EXCERTO DA FONTE:
★ ★ ★ ★ ★ ★ ★

No dia 10 de Janeiro a TVI passou uma reportagem da jornalista Ana
Leal (AL) que, segundo a própria, revelava um grupo secreto, constituído
por psicólogos, psiquiatras e padres, que queria curar homossexuais
através de terapias de conversão.
Infelizmente só havia uma psicóloga, um padre e nenhum
psiquiatra. Pior, não havia quaisquer terapias de conversão ou conversas
sobre “curas”. No fundo a reportagem consistia na gravação, dissimulada
e não autorizada, de consultas de um homem adulto com a psicóloga Maria
José Vilaça (MJV) e de reuniões de um grupo de apoio pastoral da Igreja
Católica a homossexuais. Quanto ao secretismo, também era inexistentes,
uma vez que MJV não disse nas tais gravações dissimuladas nada que não
tenha já dito publicamente, assim como o sacerdote filmado também não
disse nada diferente daquilo que a Igreja afirma publicamente. No fundo a
reportagem tinha um único fim: o linchamento público de MJV.
Durante
toda a reportagem é possível ouvir a jornalista a insistir com “Carlos”
(o repórter anónimo, que nunca é revelado, ao contrário da psicóloga
por ele espiada, suponho que para o salvaguardar das consequências
legais das suas acções) para falar sobre as terapias de conversão e
sobre cura, mas sem grande sucesso uma vez que de facto tais termos só
existiam na cabeça da jornalista. Aliás, devia ficar para os anais da
falta de cultura dos jornalistas o momento, no debate que se seguiu à
reportagem, em que a autora da reportagem, ao ouvir MJV a negar que
pratique terapias de conversão, afirmar “mas a doutora fala várias vezes
de conversão”. Pelos vistos AL acha mesmo que, quando numa reunião de
católicos se fala de conversão se está a falar numa qualquer terapia e
não do arrependimento e acto de fé em Deus! Se calhar teria sido melhor
mandar espiar uma qualquer catequese de crianças, sempre evitava fazer
tais figuras em directo na televisão!

★ ★ ★ ★ ★ ★ ★

MATERIAL EXTRAÍDO:

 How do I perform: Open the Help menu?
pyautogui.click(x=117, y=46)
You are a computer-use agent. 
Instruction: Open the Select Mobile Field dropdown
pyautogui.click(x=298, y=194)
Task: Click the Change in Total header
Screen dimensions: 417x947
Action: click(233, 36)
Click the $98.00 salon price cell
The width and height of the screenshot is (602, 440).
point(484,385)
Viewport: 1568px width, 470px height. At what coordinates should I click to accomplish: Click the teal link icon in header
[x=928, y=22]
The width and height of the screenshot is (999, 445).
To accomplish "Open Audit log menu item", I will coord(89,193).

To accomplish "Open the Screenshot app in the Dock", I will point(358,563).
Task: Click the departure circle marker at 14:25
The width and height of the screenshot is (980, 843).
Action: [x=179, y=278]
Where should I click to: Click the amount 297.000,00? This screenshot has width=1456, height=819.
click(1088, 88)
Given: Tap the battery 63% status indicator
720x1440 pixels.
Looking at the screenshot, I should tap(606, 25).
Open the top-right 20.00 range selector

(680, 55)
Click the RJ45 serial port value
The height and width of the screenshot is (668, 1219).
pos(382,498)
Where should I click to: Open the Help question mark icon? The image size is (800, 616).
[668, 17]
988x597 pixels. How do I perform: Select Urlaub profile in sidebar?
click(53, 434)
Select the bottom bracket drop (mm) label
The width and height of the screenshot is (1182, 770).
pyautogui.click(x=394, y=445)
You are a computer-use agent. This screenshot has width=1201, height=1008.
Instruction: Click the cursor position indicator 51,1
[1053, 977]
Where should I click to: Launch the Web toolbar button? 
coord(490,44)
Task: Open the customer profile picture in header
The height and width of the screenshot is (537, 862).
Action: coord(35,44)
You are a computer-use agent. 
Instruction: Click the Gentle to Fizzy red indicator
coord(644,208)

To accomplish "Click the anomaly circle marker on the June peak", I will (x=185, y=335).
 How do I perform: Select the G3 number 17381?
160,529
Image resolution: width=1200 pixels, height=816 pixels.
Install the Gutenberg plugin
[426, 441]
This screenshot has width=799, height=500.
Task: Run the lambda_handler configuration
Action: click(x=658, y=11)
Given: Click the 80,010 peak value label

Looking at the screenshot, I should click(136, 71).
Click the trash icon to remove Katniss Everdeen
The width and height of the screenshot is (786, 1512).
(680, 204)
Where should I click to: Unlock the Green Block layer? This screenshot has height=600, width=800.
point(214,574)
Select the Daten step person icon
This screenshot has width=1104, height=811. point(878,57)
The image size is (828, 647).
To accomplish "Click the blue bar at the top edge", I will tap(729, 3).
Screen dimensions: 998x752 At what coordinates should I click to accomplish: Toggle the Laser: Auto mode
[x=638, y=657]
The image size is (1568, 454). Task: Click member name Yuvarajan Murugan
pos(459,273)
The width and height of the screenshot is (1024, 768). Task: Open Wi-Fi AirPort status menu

★ ★ ★ ★ ★ ★ ★

A TAREFA:
Devolva, sem qualquer alteração, o trecho do texto sobre a reportagem da TVI que vai de "(o repórter anónimo, que" a "directo na televisão!", ambos incluídos. A listagem provém de outra fonte.

RESPOSTA ESCRITA:
(o repórter anónimo, que nunca é revelado, ao contrário da psicóloga
por ele espiada, suponho que para o salvaguardar das consequências
legais das suas acções) para falar sobre as terapias de conversão e
sobre cura, mas sem grande sucesso uma vez que de facto tais termos só
existiam na cabeça da jornalista. Aliás, devia ficar para os anais da
falta de cultura dos jornalistas o momento, no debate que se seguiu à
reportagem, em que a autora da reportagem, ao ouvir MJV a negar que
pratique terapias de conversão, afirmar “mas a doutora fala várias vezes
de conversão”. Pelos vistos AL acha mesmo que, quando numa reunião de
católicos se fala de conversão se está a falar numa qualquer terapia e
não do arrependimento e acto de fé em Deus! Se calhar teria sido melhor
mandar espiar uma qualquer catequese de crianças, sempre evitava fazer
tais figuras em directo na televisão!